My interest in the studies of astronomy have been enhanced exponentially, especially after my recent episode with this class that I took. Now, I am finding myself on The Internet daily, reading about information that is posted about the latest discoveries from outer space. More and more is being revealed about the increasing number of exoplanets, and these worlds being discovered that are being labeled as Super-Earths.
These worlds that astronomers are discovering, these Super-Earths, are supposed to be startlingly similar to our own homeworld, Earth. They are larger than our Earth, as much as ten times as massive. Due to these worlds being like our own, I am supposing that they are composed of the heavier elements, like iron, nickel, silicon, and the like. Anymore of the lighter elements would combine to make them large, gas giants, like Jupiter and Saturn.
The term Super-Earth was initially fascinating because it seemed as if astronomers had stumbled upon distant worlds that had likely similarities to our Earth. One might imagine that a “Super” Earth would be some version of our world on steroids! It might be five to ten times as large, as massive, and it would possess all of the possibilities necessary for the formation of life. Yet, that is not exactly what astronomers have in mind, when they are labeling these newly-discovered worlds as “Super-Earths”.
It was a few years ago when I got acquainted with the term “Super-Earth”. What really did it mean when astronomers and researchers were using this term? I am reading that the label is being designated for exoplanets that indeed have the potential to be similar to our world. However, the initial observations of these planets are showing that they are being called Super Earths only because of their mass.
These worlds are bigger than our Earth. They can range up to ten times as massive. The planet would be heavier, thicker than Earth. However, it seems that nothing has been found which actually would specify these types of planets as potential harborers of life. They can exist within any orbital realm around their host stars, and likely be composed of any variety of elements. I am seeing that these Super Earths simply have to be within 1.9 times to 10 times as massive as Earth.
Every Super Earth discovered, thus far, seems to be in orbit around a star that is like, or is cooler than our Sun. The Sun is designated as a G-class star, the third-lowest level of temperature designations used to classify main sequence stars. Super Earths are being discovered around stars that are G, K, and M classifications.

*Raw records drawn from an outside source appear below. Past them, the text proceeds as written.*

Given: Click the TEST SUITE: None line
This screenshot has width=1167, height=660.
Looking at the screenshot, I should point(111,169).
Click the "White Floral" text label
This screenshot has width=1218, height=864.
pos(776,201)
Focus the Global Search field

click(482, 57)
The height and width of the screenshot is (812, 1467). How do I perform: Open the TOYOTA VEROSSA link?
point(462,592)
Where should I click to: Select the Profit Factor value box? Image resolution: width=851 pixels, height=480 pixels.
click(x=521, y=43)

The planet Gliese 581c likely is the Super Earth that has been capturing the most attention. It was discovered during 2007 as the second planet orbiting the star Gliese 581 (pronounced glee-za), some twenty light years away (which is close, in space terms…). It is a standout because observations of this planet showed that it could be within a realm that would allow it to maintain a temperature suitable for things to be living on it. Yet, further studies dismissed that idea, opting to observe it’s neighbor, Gliese 581g. That world currently seems even more likely to be suitable for life.
What is more fascinating is that a Super Earth has been identified recently, and it is a mere forty light years away. It orbit’s it’s host star so closely that it’s surface is not solid, but it is lava. Studies are showing that it is roughly 2.6 times as massive as Earth, with a possible hazy atmosphere of water-vapor. Not to be presumptive, but, as far as we know, where there is water…..
The atmosphere of this planet most likely is a steam form of water. It is being speculated that this vapor may exist within the planet’s atmosphere, shrouding the world in a thick steam-fog, like on Venus, or on Titan. Reporters whom have gotten hold of this information are calling it a hot Super Earth, and it could be one of several such planets within the galaxy. Apparently, they form in the outer realms of their solar systems, then work their ways inward until they are at seemingly, unbearably close ranges to their host stars.
As they reach the positions that are in the immediate reaches of their stars, these hot Super Earths become tidally locked in their orbits. One side always is facing the star, in daylight, and the other side always is at night. The day side likely endures a heat beyond reason, while the other side stays drastically frigid. It is highly unlikely that life resides on such a world because of these extremes, not discounting the unlikely and strange possibility that it exists within some strangely stable nook at the polar regions.
Yet, the seach continues. The mere fact that these “Super Earths” have been found certainly elevates the chances of finding a planet that just might be surprisingly similar to our actual Earth. Recall Jodie Foster’s character from Contact, saying that there likely are more stars out there than there are every grain of sand on Earth. That is a lot of stars! Even if a fourth of them have planets, and a fourth of that fourth are habitable, then there still is a great potential for life beyond!